Ebbe un’infanzia difficile, segnata dalla morte del padre e dall’insofferenza per il patrigno.
Difatti la madre Caroline, rimasta vedova, espande sul figlio tutta al sua ricchezza affettiva.
Ma neppure due anni più tardi Caroline si risposa con Aupick, un ufficiale ben avviato
nella carriera. Baudelaire non perdonerà mai alla madre questo tradimento e da allora il
rapporto tra i due diventa tormentoso, nutrito dagli impulsi di vendetta del figlio, che non
dissocia più l’amore dal bisogno di farla soffrire e dai lamenti e rimproveri di lei che al
figlio sono altrettanto necessari. Rimasta vedova del secondo marito si ritira a Honfleur,
ma è troppo tardi per eliminare i veleni accumulatisi nell’animo del figlio.
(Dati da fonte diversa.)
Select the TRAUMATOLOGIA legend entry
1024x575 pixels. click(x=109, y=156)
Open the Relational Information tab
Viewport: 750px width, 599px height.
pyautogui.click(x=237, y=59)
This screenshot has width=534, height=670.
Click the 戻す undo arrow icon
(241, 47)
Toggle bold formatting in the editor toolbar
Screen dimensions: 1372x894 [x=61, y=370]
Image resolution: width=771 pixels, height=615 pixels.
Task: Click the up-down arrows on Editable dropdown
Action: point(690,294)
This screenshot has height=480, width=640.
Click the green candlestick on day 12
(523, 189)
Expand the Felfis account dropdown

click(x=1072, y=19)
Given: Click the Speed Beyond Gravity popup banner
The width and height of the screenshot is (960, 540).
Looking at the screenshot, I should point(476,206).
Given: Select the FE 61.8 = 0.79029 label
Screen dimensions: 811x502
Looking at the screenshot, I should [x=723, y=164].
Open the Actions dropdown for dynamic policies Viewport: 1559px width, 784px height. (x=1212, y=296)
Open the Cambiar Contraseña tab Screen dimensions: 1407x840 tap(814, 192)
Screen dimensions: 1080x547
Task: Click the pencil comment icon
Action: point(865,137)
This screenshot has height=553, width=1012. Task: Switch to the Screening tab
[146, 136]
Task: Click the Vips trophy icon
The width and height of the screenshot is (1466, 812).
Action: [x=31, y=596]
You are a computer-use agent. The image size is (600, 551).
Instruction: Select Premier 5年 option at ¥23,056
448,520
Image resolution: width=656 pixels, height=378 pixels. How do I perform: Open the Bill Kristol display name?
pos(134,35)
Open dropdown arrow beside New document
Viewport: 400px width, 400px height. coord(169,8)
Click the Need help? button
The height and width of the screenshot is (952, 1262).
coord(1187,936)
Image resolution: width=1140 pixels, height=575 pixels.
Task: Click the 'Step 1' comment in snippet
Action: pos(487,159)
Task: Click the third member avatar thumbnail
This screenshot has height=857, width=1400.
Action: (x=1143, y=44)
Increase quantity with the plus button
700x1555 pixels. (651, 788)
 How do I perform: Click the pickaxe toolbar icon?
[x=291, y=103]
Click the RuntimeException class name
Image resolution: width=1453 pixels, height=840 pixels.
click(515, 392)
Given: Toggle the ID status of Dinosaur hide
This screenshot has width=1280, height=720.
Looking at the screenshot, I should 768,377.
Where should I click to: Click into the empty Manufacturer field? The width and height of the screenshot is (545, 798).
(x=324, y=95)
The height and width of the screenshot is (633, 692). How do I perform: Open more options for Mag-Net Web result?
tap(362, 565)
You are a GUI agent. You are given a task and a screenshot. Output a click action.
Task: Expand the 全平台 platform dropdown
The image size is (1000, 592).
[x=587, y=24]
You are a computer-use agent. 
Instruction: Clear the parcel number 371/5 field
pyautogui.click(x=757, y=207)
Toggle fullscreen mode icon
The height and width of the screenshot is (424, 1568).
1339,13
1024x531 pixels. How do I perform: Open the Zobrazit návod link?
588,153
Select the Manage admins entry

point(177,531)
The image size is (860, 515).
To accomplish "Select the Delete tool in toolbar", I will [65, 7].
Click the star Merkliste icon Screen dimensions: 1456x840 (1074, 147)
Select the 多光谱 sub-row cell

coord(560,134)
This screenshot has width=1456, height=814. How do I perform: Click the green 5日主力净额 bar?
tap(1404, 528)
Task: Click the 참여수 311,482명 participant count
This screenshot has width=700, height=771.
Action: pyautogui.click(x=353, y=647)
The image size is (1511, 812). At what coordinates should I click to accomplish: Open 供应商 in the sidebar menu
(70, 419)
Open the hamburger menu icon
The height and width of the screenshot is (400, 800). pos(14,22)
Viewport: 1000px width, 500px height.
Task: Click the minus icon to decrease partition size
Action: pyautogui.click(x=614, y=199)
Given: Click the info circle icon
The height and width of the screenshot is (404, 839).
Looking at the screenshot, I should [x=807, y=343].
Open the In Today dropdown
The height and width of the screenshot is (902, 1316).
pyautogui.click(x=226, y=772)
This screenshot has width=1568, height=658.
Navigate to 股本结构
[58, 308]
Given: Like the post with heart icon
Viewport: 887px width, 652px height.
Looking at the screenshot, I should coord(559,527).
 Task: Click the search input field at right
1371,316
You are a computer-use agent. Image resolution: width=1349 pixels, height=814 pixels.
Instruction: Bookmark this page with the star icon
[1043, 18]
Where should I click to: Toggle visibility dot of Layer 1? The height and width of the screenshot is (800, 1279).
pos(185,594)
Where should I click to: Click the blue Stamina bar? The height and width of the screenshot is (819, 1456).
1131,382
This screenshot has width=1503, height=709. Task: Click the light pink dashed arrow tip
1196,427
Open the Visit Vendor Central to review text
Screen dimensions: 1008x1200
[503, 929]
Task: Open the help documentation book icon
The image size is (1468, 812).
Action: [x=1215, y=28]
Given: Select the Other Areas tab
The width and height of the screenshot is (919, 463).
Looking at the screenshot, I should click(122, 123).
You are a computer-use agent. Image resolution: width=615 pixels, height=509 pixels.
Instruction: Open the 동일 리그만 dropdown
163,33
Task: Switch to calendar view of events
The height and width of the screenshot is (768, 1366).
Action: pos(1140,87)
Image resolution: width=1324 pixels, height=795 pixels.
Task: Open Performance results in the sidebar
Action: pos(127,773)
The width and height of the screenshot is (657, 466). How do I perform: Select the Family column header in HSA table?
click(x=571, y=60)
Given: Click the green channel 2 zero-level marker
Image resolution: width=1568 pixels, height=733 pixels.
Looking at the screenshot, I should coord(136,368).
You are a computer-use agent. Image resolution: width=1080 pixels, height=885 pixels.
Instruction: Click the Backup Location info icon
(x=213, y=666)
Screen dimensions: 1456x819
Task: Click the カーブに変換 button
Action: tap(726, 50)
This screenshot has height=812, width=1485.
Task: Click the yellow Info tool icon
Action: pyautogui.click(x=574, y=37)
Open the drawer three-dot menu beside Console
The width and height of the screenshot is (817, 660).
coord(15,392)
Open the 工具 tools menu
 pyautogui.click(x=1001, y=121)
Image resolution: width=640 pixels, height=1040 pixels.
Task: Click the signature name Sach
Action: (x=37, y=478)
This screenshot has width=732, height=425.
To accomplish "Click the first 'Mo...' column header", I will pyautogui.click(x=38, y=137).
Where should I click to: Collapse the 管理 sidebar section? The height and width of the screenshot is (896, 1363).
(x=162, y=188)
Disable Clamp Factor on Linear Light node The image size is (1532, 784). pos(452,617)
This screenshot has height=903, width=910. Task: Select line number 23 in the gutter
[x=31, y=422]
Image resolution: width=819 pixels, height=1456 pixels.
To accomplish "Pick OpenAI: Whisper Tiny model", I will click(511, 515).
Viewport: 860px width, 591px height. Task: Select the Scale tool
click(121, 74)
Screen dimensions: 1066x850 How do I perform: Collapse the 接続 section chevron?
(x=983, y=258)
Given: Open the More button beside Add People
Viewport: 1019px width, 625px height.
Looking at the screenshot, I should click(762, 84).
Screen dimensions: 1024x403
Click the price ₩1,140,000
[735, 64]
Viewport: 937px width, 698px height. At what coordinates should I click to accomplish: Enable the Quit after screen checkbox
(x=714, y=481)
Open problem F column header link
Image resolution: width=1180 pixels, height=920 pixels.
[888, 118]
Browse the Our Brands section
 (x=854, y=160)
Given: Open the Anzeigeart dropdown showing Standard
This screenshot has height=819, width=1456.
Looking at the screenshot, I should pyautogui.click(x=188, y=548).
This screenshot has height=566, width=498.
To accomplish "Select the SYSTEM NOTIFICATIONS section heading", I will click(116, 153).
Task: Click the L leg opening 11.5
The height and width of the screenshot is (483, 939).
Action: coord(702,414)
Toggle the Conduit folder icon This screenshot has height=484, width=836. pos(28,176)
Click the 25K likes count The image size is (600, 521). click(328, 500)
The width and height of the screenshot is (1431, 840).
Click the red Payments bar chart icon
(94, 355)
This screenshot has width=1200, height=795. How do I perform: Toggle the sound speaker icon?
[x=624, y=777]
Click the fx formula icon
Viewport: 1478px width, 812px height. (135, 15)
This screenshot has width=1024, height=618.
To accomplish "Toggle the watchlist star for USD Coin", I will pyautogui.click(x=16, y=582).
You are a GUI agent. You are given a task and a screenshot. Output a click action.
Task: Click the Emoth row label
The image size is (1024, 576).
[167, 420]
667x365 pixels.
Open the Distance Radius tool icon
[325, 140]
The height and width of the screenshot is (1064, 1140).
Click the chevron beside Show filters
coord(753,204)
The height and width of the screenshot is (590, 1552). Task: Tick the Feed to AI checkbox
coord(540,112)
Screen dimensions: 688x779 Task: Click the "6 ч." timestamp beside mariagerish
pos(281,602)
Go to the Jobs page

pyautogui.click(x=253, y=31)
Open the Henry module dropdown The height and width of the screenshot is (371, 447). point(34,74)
Questi si rifugia
qualche volta da lei, ma ne riparte annoiato e irritato. Aupick è l’avversario di Baudelaire.
Ogni suo provvedimento educativo è accolto come una punizione intollerabile. La
vocazione poetica, che si manifestò precocemente, fu avversata dai genitori, i quali, per
sottrarlo alla vita disordinata che conduceva, nel 1841 lo indussero a compiere un viaggio
in India, dal quale il giovane Baudelaire fece ritorno ancor prima di essere giunto a
destinazione. Riprese allora la sua vita di dandy ed esteta, sperimentando i “paradisi
artificiali” dell’hashish, dell’oppio e dell’alcool, insidiosi rimedi al tedio e alla frustrazione,
procurandosi fama di eccentrico e immorale e dissipando ben presto il patrimonio paterno,
cui aveva avuto accesso con la maggiore età. Questo periodo di libertà assoluta e di ricerca
del piacere coincise con una fase creativa estremamente feconda, da cui nacquero le sue
poesie più celebrate. Costretto dalle preoccupazioni finanziarie, intraprese l’attività
giornalistica. Il riconoscimento della sua abilità di scrittore, giunse nel 1848, quando
furono pubblicate le traduzioni di opere di Edgar Allan Poe, scrittore con il quale
Baudelaire condivideva una profondo inquietudine.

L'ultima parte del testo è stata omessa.